Cuando era adolescente, invité a una amiga a mirar una tienda de souvenirs cerca de mi casa. Pero ella me horrorizó al meterme un puñado de broches para el cabello en el bolsillo y sacarme del negocio sin pagar. La culpa me carcomió durante una semana, hasta que acudí a mi mamá y le confesé todo entre lágrimas.
Devolví los objetos robados, pedí disculpas y prometí no volver a robar. El dueño me dijo que no volviera nunca. Pero, como mi mamá me perdonó y me aseguró que había hecho todo lo que podía para arreglar las cosas, dormí en paz esa noche.

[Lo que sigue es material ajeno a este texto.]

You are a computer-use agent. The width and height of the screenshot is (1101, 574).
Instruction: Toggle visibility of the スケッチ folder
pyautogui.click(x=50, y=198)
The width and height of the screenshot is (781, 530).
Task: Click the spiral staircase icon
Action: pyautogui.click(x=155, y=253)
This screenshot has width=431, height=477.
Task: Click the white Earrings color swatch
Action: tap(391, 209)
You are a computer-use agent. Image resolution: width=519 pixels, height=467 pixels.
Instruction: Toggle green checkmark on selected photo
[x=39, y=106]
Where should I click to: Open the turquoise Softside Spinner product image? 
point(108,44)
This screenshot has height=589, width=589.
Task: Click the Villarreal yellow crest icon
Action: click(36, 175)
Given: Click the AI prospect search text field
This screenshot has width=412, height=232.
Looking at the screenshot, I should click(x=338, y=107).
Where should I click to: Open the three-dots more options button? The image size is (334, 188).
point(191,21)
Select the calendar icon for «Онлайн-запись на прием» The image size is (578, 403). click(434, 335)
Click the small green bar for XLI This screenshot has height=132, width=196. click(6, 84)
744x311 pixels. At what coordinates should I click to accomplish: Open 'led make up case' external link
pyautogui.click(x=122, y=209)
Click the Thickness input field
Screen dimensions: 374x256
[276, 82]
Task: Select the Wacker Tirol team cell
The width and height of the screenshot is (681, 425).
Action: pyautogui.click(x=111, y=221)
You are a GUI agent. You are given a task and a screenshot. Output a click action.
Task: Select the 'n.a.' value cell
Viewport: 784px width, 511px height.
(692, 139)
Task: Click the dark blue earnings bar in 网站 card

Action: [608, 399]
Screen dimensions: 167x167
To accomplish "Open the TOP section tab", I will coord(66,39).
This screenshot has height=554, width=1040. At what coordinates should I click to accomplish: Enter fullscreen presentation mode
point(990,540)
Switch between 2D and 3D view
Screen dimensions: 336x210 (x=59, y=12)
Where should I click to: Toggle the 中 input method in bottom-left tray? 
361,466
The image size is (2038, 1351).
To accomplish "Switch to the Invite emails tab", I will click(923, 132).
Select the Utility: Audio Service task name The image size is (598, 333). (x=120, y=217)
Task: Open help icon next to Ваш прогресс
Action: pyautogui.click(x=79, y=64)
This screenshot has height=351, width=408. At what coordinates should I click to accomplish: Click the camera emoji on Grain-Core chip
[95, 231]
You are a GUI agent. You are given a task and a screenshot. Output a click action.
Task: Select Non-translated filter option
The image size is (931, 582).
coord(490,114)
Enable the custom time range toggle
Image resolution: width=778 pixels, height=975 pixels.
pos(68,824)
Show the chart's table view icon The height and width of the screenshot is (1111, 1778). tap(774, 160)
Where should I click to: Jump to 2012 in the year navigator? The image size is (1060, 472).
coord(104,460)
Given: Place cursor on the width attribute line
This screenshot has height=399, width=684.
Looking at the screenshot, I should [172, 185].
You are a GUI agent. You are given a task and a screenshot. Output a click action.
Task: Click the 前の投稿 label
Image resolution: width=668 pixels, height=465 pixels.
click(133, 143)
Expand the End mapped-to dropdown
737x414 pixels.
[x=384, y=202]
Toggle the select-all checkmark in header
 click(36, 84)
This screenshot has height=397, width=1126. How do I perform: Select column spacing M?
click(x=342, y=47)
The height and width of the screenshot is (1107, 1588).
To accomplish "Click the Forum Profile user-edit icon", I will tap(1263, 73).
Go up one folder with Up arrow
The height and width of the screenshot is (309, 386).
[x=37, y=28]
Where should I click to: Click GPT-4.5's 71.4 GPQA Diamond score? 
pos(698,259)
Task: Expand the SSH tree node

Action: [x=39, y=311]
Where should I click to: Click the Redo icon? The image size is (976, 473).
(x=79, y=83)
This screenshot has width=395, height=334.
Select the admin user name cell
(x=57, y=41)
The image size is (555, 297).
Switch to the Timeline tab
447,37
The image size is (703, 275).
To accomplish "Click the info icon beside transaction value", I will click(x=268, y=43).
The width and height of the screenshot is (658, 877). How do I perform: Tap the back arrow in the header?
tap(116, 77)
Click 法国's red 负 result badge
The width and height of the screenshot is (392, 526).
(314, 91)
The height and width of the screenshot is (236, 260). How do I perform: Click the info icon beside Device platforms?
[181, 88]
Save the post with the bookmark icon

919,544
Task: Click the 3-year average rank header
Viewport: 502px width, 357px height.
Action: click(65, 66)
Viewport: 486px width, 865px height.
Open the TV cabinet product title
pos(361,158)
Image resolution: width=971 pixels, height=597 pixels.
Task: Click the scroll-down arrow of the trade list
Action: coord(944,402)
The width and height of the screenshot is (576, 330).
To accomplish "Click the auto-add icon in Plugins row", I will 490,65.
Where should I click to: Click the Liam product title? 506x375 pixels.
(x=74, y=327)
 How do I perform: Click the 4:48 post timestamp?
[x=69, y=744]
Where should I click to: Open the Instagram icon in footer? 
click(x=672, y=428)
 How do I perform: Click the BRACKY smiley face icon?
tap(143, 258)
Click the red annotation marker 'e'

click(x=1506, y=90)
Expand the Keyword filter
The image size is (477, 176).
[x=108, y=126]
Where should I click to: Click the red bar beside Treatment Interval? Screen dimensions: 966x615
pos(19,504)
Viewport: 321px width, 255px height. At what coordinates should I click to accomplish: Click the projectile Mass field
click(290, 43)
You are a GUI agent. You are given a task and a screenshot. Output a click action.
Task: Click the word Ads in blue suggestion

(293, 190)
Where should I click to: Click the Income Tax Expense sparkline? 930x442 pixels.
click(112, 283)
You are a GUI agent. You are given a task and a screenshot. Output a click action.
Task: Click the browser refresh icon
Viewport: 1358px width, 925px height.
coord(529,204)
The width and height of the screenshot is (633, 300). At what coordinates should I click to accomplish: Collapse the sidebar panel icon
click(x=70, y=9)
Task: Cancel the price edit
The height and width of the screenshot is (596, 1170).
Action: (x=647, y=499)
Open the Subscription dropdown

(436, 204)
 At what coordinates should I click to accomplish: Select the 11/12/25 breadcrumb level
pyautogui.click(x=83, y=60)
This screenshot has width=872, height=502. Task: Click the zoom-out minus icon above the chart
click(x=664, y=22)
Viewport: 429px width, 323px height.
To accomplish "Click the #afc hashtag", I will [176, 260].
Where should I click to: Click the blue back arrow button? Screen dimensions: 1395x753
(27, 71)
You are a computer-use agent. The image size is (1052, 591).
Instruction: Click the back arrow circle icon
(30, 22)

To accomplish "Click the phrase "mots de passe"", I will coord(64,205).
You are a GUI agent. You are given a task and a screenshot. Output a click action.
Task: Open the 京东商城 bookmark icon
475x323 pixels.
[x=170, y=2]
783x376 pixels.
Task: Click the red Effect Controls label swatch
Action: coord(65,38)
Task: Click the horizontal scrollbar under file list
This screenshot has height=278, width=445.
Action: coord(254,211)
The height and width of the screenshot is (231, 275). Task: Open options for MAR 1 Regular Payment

El rey David también descansó perdonado después de confesar (Salmo 32:1-2). Había escondido sus pecados (2 Samuel 11–12) hasta que «se envejecieron [sus] huesos» (Salmo 32:3-4). Pero, cuando rehusó encubrir sus errores, el Señor borró su culpa (v. 5). Dios lo protegió «de la angustia» y lo envolvió «con cánticos de liberación» (v. 7). David se gozó porque «al que espera en el Señor, le rodea la misericordia» (v. 10).
No podemos elegir las consecuencias de nuestros pecados ni controlar las respuestas de la gente cuando confesamos y buscamos perdón. Pero el Señor nos da libertad de la esclavitud del pecado y paz mediante la confesión, y confirma que nuestra culpa desaparece… para siempre.